Tuesday, November 14, 2006

A Great Charity For Turkers

Over at the Turker Nation messageboards, Turker Iteki mentioned a great charity that is set up in a way that makes it extremely easy for Turkers to contribute to.

Child's Play is a charity set up by Internet gamers that allows you to browse a wish list on Amazon, then select an item from the list and purchase it through Amazon, who will send it on to the hospital that requested the item. So Turkers can spend some of their hard earned credit to help out sick kids all across the country.

Even if you're not currently turking, please consider donating to this very worthy cause.


Monday, June 12, 2006

Quoted

I was interviewed recently by Wired Magazine about my previous experiences with the Mechanical Turk. A 30 minute phone interview turned into a two-sentence quote in the June 2006 issue. If you'd like to read the article, follow this link. My quote is on page four. I don't remember using the word "gimpy", but maybe I did. What I was trying to say was that MTurk seems to be in a pause right now, with little in the way of interesting work, and it's just waiting for someone to come up with a good way to make use of it's full potential.

Thursday, April 27, 2006

Apparel Color Normalization

I haven't been very active with the Mechanical Turk recently, but today I saw a type of hit I haven't seen before. They're called Apparel Color Normalization and it involves the turker looking at a very small swatch of color on the screen and choosing the closest matching color from a list with adjacent radio buttons.

The hits are from Amazon Requestor and are paying two cents each. I did five just to check them out and they can be completed fairly quickly. I did notice that several didn't actually have images to judge, so I skipped those. I suspect these are just to provide more traffic on the MTurk website since they have claimed that the Mechanical Turk will come out of Beta soon.

One other minor curiousity I noticed is that they used the British spelling for the color "grey" instead of the normal American "gray." I have no idea why I'm mentioning this, but it did catch my eye while I was working on the hits.

Monday, April 24, 2006

MTurk Market Forces

I realize blogs are not expected to be fact checked. I've made some assumptions that weren't true on this and my other blogs I'm sure. I just wanted to point out a nitpick in an otherwise excellent blog entry by Erica Sadun about the Mechanical Turk.
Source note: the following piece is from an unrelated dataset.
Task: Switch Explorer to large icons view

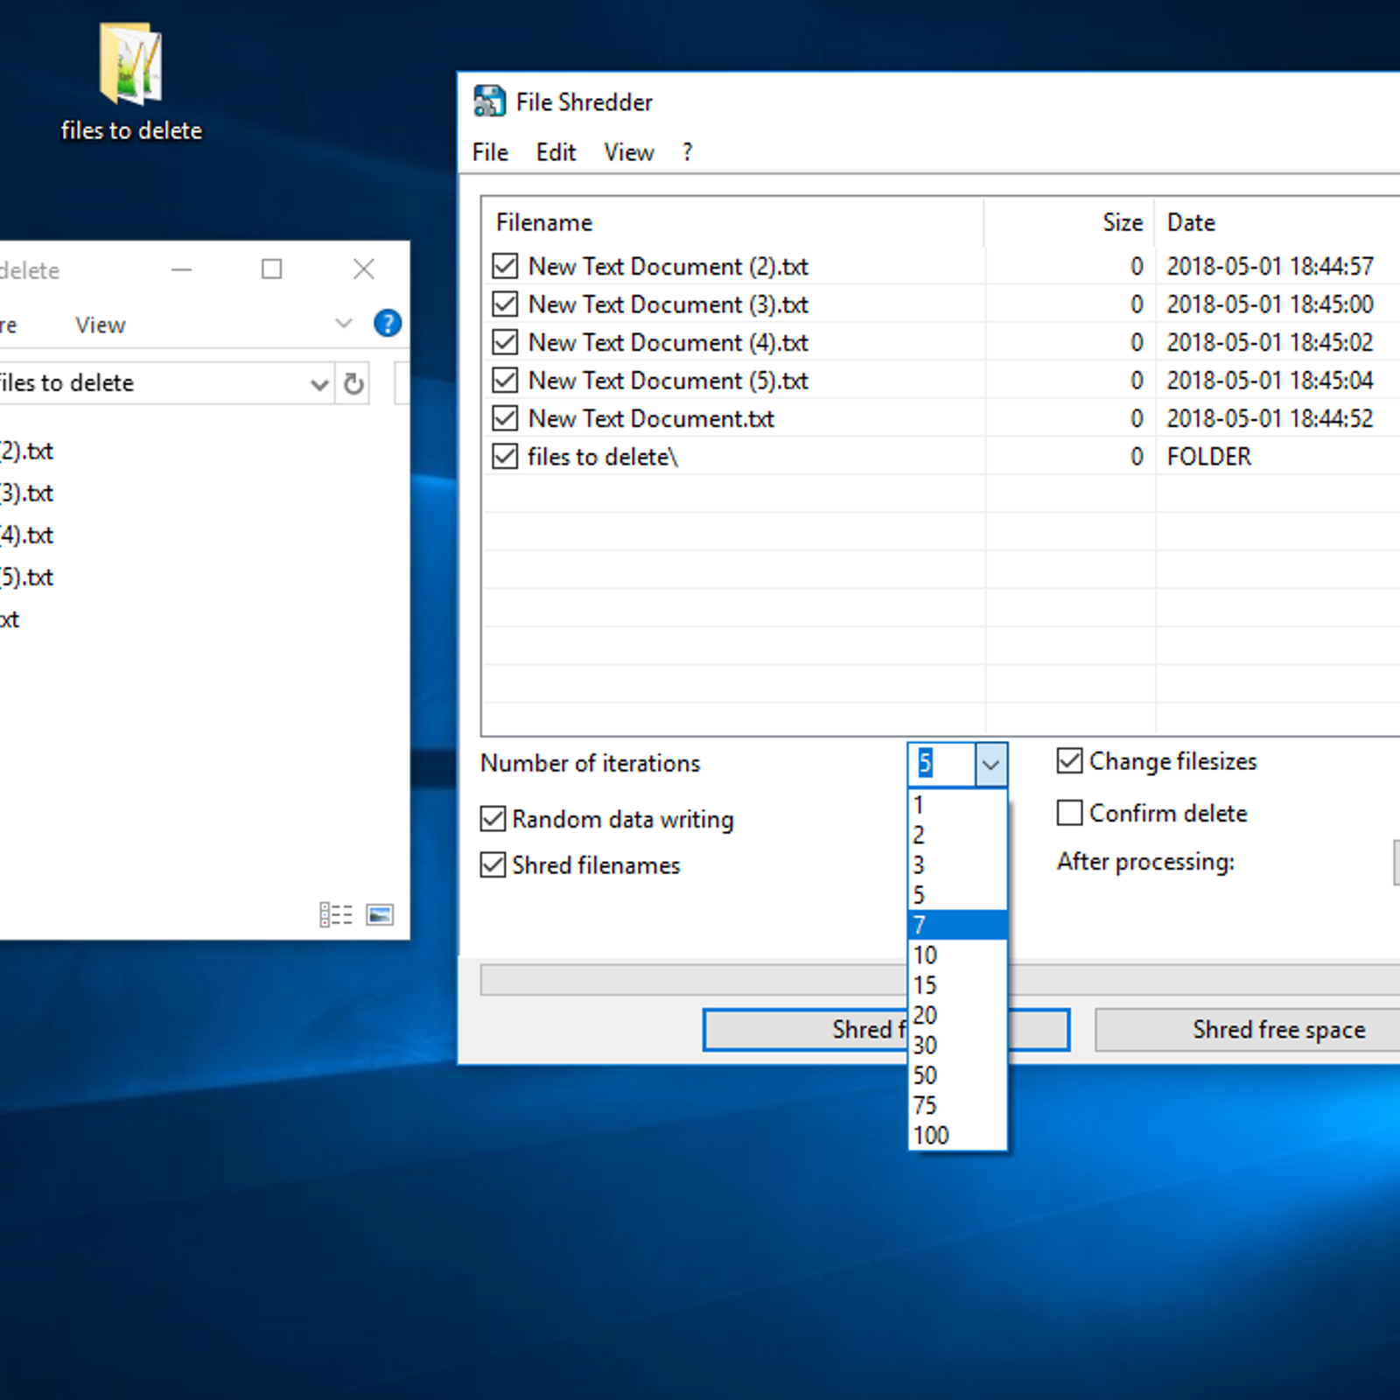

The blog entry states "Early tasks that started at 75 cents, soon dropped to 65, and from 65 to 60, and from 60 to 40, all the way down to the current rate of about 1-3 cents per task." This statement is somewhat misleading I feel, since the earliest hits did pay 75 cents, but required a good deal of work on the part of the Turker doing the work. These hits involved doing product write-ups, usually on auto parts. The price paid on these dropped gradually, but not all the way down to 3 cents. The hits that paid 3 cents or less were the Image Adjustment hits or the Artist Title hits, which took considerably less time.

I do agree that market forces are in play on the Mechanical Turk. The Casting Words hits are a perfect example of this. It's my opinion though that market forces were not having much effect on MTurk in the heyday soon after it's SlashDotting. I think Amazon was simply setting prices on a whim to see what they could get away with.

Tuesday, April 11, 2006

Modular Software

A recent article mentions MTurk and Casting Words, one of the more successful uses of MTurk seen so far.

Wednesday, January 11, 2006

Slow Turking

Our new baby boy was born two weeks ago today, and along with my father passing away two weeks before that I haven't been involved in the Mechanical Turk scene much lately. There doesn't appear to be too much of interest going on right now, although there have been a few new types of hits to show up.

I read recently that the scientists at the University of California, Berkley who are in charge of the Stardust space probe are going to enlist the help of the public in a distributed project to scan photographs to identify which sections of their capture area contain dust particles. This would have been a great use of the Mturk system, but they have no need to pay since I'm sure they'll get enough volunteers to easily finish off the 30,000 man hours required to go through the dataset four times.